3. These shares are held by Accel X Strategic Partners L.P. The Reporting Person disclaims Section 16 beneficial ownership over the securities reported herein except to the extent of his pecuniary interest therein, if any, and this report shall not be deemed an admission that such Reporting Person is the beneficial owner of such securities for Section 16 or any other purpose.
4. These shares are held by Accel Investors 2009 L.L.C., of which the Reporting Person is a managing member.
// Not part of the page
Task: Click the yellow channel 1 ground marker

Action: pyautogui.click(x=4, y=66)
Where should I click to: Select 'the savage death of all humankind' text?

The Reporting Person disclaims Section 16 beneficial ownership over the securities reported herein except to the extent of his pecuniary interest therein, if any, and this report shall not be deemed an admission that such Reporting Person is the beneficial owner of such securities for Section 16 or any other purpose.
5. Represents 557,130 shares held by Accel X L.P., 41,823 shares held by Accel X Strategic Partners L.P., 22,373 shares held by Accel Investors 2009 L.L.C., 3,705,529 shares held by Accel Growth Fund III L.P., 174,942 shares held by Accel Growth Fund III Strategic Partners L.P., 245,497 shares held by Accel Growth Fund Investors 2014 L.L.C., 58,325 shares held by Accel Growth Fund Investors 2016 L.L.C. 6,937 shares held by Accel Growth Fund IV Strategic Partners L.P. 1,219,420 shares held by Accel Growth Fund IV L.P., 387,596 shares held by Accel Investors 2013 L.L.C., 51,924 shares held by Accel Leaders Fund Investors 2016 L.L.C., 1,086,756 shares held by Accel Leaders Fund L.P., 3,649,641 shares held by Accel XI L.P., and 274,210 shares held by Accel XI Strategic Partners L.P. (together, the "Accel Funds").
6. (Continued from Footnote 6) The Reporting Person is a managing member of the Accel Funds that are organized as limited liability companies and is a managing member of the general partners of the Accel Funds that are organized as limited partnerships. The Reporting Person disclaims Section 16 beneficial ownership over the securities reported herein except to the extent of his pecuniary interest therein, if any, and this report shall not be deemed an admission that such Reporting Person is the beneficial owner of such securities for Section 16 or any other purpose.
Remarks:
/s/ David Schellhase, as Attorney-in-Fact 06/24/2019
** Signature of Reporting Person Date
Reminder: Report on a separate line for each class of securities beneficially owned directly or indirectly.
* If the form is filed by more than one reporting person, see Instruction 4 (b)(v).
** Intentional misstatements or omissions of facts constitute Federal Criminal Violations See 18 U.S.C. 1001 and 15 U.S.C. 78ff(a).
Note: File three copies of this Form, one of which must be manually signed. If space is insufficient, see Instruction 6 for procedure.